KBHM

Kimball, Nebraska; United States;
- Frequency: 88.3 MHz

Programming
- Format: Defunct

Ownership
- Owner: Cedar Cove Broadcasting, Inc.

History
- First air date: May 23, 2008
- Former call signs: KEZF (2008–2009) KGCQ (2009–2010) KVAM (2010–2015)

Technical information
- Licensing authority: FCC
- Facility ID: 177286
- Class: A
- ERP: 510 watts
- HAAT: 86 meters
- Transmitter coordinates: 41°11′36″N 103°31′45″W﻿ / ﻿41.19333°N 103.52917°W

Links
- Public license information: Public file; LMS;

= KBHM =

KBHM (88.3 FM) was a radio station formerly licensed to Kimball, Nebraska, United States.
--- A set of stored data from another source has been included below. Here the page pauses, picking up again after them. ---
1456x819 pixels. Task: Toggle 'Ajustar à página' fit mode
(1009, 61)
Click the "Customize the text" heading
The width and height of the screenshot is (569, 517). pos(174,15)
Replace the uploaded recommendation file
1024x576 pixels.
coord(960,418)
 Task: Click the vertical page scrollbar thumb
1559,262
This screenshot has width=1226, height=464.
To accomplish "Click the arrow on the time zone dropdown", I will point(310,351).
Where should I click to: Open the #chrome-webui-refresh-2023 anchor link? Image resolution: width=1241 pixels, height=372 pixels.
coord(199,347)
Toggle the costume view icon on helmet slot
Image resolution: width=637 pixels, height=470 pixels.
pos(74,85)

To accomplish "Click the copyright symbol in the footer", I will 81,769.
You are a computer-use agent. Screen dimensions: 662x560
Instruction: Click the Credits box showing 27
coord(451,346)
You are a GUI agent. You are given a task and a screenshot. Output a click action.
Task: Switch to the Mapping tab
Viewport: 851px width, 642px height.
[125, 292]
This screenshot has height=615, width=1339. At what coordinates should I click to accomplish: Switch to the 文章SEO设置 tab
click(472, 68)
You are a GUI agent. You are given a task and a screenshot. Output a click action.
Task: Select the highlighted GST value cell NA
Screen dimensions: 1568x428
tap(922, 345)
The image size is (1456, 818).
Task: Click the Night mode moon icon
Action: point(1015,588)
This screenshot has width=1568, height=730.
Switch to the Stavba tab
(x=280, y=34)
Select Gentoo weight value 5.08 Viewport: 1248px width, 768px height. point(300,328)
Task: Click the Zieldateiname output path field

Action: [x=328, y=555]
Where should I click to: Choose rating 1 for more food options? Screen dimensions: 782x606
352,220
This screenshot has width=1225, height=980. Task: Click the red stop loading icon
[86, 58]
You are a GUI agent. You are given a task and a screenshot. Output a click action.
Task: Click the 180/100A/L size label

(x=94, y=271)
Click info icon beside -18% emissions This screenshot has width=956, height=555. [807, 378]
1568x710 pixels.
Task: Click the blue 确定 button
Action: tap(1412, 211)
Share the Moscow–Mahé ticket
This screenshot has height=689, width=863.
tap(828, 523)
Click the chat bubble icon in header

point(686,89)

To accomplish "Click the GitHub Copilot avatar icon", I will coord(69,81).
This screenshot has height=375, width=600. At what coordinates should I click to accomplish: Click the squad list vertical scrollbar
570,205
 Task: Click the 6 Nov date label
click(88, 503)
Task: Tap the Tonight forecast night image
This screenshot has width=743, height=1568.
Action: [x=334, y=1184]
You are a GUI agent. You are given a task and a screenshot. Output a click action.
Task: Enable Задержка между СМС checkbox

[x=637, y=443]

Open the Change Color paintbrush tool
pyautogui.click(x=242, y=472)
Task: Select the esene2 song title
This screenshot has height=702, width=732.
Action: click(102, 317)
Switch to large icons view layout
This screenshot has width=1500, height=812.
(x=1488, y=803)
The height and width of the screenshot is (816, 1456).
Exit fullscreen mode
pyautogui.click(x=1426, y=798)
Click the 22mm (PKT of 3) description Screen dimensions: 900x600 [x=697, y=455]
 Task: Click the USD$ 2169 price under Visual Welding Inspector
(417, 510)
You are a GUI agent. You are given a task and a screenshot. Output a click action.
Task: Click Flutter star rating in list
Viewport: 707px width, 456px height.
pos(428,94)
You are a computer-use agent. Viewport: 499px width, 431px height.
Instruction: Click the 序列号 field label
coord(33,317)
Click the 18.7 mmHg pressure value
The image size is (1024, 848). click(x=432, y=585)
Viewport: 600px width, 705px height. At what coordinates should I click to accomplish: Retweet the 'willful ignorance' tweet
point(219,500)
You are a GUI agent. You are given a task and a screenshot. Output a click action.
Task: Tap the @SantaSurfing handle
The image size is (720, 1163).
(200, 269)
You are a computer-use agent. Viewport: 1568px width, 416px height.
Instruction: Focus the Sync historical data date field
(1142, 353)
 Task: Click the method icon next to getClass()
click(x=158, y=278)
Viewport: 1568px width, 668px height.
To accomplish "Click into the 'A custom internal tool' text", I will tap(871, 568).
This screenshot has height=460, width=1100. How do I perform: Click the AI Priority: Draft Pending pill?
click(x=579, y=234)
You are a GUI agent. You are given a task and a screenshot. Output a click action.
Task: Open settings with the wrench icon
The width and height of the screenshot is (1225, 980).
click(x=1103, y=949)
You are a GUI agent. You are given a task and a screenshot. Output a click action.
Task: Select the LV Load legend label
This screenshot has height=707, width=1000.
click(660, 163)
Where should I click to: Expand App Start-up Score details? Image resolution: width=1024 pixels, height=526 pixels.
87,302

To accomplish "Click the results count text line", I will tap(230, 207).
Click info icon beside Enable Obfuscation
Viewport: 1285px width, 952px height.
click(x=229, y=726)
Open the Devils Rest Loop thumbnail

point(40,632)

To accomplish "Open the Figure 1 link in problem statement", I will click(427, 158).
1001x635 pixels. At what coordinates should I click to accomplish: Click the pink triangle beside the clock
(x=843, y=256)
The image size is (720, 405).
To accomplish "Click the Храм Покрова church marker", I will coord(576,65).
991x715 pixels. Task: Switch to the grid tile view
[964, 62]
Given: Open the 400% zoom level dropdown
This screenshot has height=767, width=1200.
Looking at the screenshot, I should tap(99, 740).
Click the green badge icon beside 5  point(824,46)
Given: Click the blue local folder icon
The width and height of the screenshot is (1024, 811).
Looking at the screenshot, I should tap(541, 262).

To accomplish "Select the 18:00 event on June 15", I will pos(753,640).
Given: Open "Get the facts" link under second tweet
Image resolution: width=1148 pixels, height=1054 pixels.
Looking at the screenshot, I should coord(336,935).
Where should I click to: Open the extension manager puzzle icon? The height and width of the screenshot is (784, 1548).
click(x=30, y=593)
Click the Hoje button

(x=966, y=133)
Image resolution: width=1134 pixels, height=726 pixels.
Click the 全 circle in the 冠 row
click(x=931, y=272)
The station was owned by Cedar Cove Broadcasting, Inc.

==History==
The station went on the air as KEZF on 2008-05-23. On 2009-02-16, the station changed its call sign to KGCQ, on 2010-11-15 to KVAM, and on 2015-06-12 to KBHM.

Owner Cedar Cove Broadcasting surrendered KBHM's license to the Federal Communications Commission (FCC) on June 25, 2015. The FCC cancelled it the following day.